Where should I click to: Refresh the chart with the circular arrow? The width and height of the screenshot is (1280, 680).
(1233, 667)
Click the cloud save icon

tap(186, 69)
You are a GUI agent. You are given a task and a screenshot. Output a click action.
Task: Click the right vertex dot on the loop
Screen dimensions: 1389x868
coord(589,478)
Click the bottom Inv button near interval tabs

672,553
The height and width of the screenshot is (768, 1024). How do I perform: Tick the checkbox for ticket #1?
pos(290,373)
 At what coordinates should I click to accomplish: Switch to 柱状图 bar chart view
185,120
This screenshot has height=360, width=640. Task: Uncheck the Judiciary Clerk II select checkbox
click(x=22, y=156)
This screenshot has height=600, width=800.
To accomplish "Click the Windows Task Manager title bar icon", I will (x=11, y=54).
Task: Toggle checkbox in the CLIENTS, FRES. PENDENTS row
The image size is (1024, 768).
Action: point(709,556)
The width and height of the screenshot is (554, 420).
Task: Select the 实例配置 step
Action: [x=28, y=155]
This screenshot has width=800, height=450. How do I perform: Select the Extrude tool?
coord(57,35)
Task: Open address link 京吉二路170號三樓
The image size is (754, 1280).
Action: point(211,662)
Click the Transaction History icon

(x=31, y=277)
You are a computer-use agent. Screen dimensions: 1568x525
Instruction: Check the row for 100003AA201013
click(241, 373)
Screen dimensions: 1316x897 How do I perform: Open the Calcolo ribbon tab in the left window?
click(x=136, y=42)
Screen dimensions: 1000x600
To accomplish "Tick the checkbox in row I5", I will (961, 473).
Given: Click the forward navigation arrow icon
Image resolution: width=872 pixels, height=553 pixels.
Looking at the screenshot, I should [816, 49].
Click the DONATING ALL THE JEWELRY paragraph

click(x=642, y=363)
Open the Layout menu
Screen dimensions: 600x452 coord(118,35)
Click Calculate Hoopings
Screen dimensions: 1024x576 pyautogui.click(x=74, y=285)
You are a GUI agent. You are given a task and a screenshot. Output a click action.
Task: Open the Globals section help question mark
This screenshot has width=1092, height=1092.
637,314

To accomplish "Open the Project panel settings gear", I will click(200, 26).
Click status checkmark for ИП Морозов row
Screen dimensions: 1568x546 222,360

* _What this task involves_: From the first line down to the last, give the records again exactly.

* _Exercise solution_:
Where should I click to: Refresh the chart with the circular arrow? The width and height of the screenshot is (1280, 680).
(1233, 667)
Click the cloud save icon

tap(186, 69)
You are a GUI agent. You are given a task and a screenshot. Output a click action.
Task: Click the right vertex dot on the loop
Screen dimensions: 1389x868
coord(589,478)
Click the bottom Inv button near interval tabs

672,553
The height and width of the screenshot is (768, 1024). How do I perform: Tick the checkbox for ticket #1?
pos(290,373)
 At what coordinates should I click to accomplish: Switch to 柱状图 bar chart view
185,120
This screenshot has height=360, width=640. Task: Uncheck the Judiciary Clerk II select checkbox
click(x=22, y=156)
This screenshot has height=600, width=800.
To accomplish "Click the Windows Task Manager title bar icon", I will (x=11, y=54).
Task: Toggle checkbox in the CLIENTS, FRES. PENDENTS row
The image size is (1024, 768).
Action: point(709,556)
The width and height of the screenshot is (554, 420).
Task: Select the 实例配置 step
Action: [x=28, y=155]
This screenshot has width=800, height=450. How do I perform: Select the Extrude tool?
coord(57,35)
Task: Open address link 京吉二路170號三樓
The image size is (754, 1280).
Action: point(211,662)
Click the Transaction History icon

(x=31, y=277)
You are a computer-use agent. Screen dimensions: 1568x525
Instruction: Check the row for 100003AA201013
click(241, 373)
Screen dimensions: 1316x897 How do I perform: Open the Calcolo ribbon tab in the left window?
click(x=136, y=42)
Screen dimensions: 1000x600
To accomplish "Tick the checkbox in row I5", I will (961, 473).
Given: Click the forward navigation arrow icon
Image resolution: width=872 pixels, height=553 pixels.
Looking at the screenshot, I should [816, 49].
Click the DONATING ALL THE JEWELRY paragraph

click(x=642, y=363)
Open the Layout menu
Screen dimensions: 600x452 coord(118,35)
Click Calculate Hoopings
Screen dimensions: 1024x576 pyautogui.click(x=74, y=285)
You are a GUI agent. You are given a task and a screenshot. Output a click action.
Task: Open the Globals section help question mark
This screenshot has width=1092, height=1092.
637,314

To accomplish "Open the Project panel settings gear", I will click(200, 26).
Click status checkmark for ИП Морозов row
Screen dimensions: 1568x546 222,360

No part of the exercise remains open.